Personal information
- Nationality: Swiss
- Born: 2 October 1991 (age 34) Zurich, Switzerland
- Height: 1.90 m (6 ft 3 in)
- Weight: 158 lb (72 kg)

Beach volleyball information

Current teammate
| Teammate |
| Leona Kernen |

Previous teammates
| Years | Teammate |
| 2013–16 2017–2024 2026- | Nadine Zumkehr Anouk Vergé-Dépré Leona Kernen |

National team
|  | Switzerland |

Honours
Women's beach volleyball
Representing Switzerland
Olympic Games
| Bronze medal – third place | 2020 Tokyo | Team |
European Championships
| Gold medal – first place | 2020 Jurmala | Beach |

= Joana Heidrich =

Swiss beach volleyball player

Joana Mäder (née Heidrich; born 2 October 1991) is a Swiss beach volleyball player. She competed with Nadine Zumkehr in the 2016 Summer Olympics in Rio de Janeiro.

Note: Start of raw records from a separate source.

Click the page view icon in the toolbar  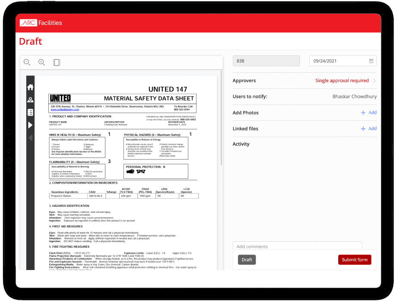click(x=56, y=62)
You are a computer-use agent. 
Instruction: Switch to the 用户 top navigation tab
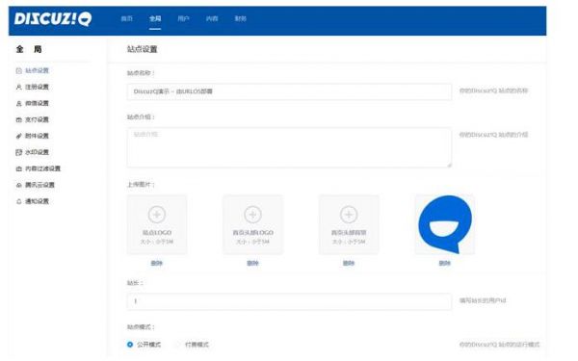tap(183, 18)
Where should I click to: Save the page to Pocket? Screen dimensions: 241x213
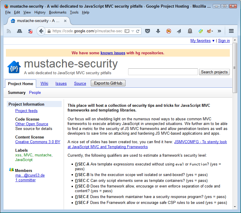click(148, 31)
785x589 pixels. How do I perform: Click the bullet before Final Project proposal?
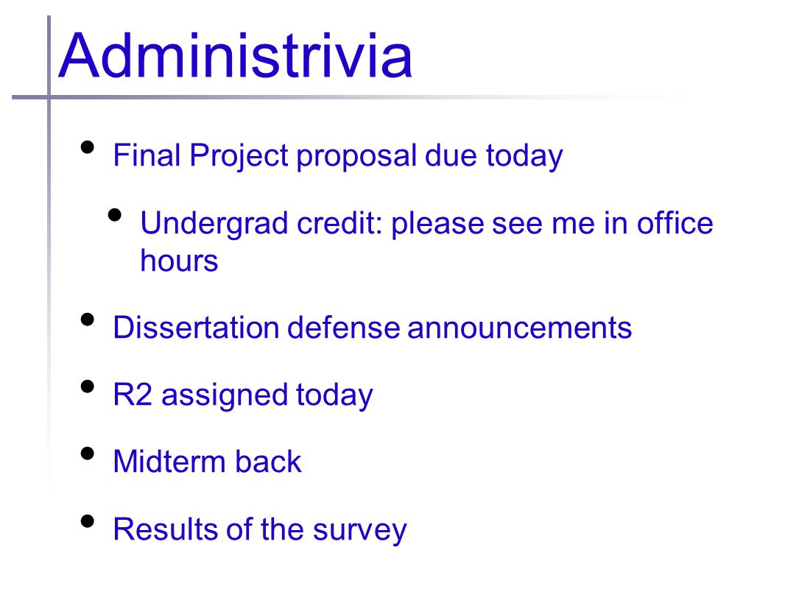point(88,147)
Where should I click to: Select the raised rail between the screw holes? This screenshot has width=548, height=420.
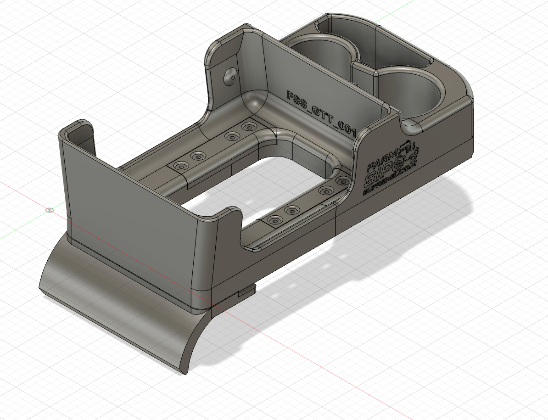(216, 147)
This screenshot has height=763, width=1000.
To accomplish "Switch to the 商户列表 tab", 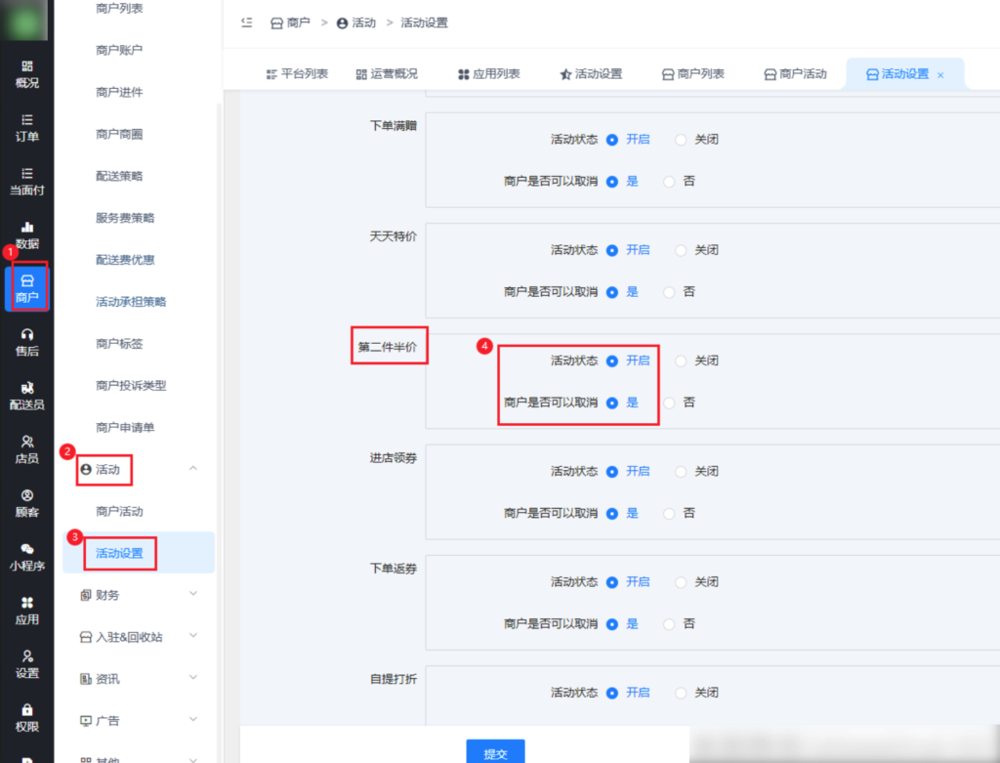I will [692, 74].
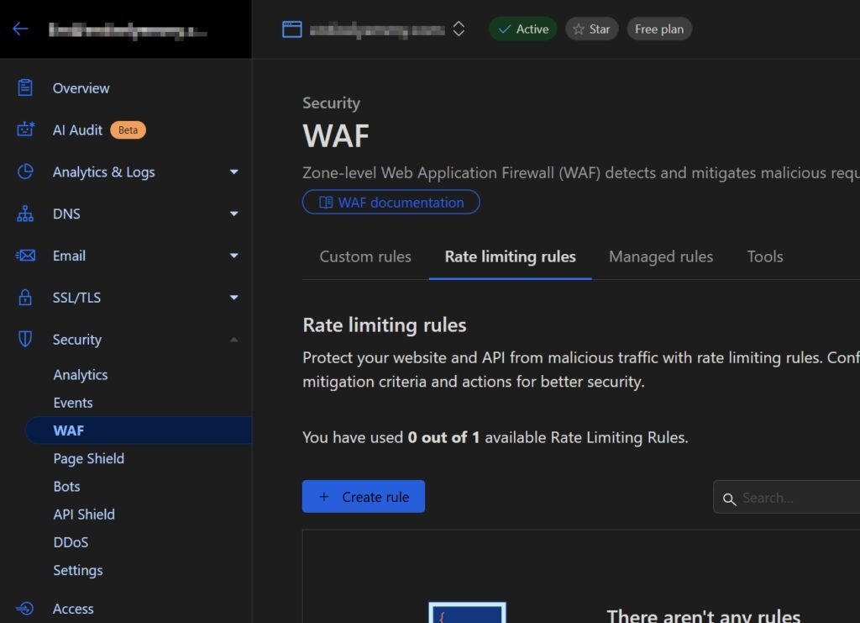Click the SSL/TLS padlock icon
Viewport: 860px width, 623px height.
[25, 298]
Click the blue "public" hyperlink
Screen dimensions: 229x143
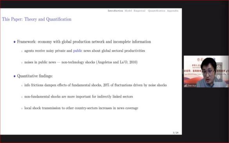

Following Zumkehr's retirement at the close of the 2016 season, she partnered with Anouk Vergé-Dépré, whose own former partner, Isabelle Forrer, likewise retired.

In July 2021, Heidrich and Vergé-Dépré represented Switzerland at the 2020 Summer Olympics in Tokyo and won the bronze medal.

==Professional career==
The pair participated in the 2016 Summer Olympics with a 14th seed, as of 12 June 2016, placement. They lost against Brazil's #1 seed team of Talita Antunes and Larissa França in a match of 3 sets (21–23, 27–25, 15–13), which was also the longest match at Rio, in the quarter-final played 14 August 2016 and settled at 5th place.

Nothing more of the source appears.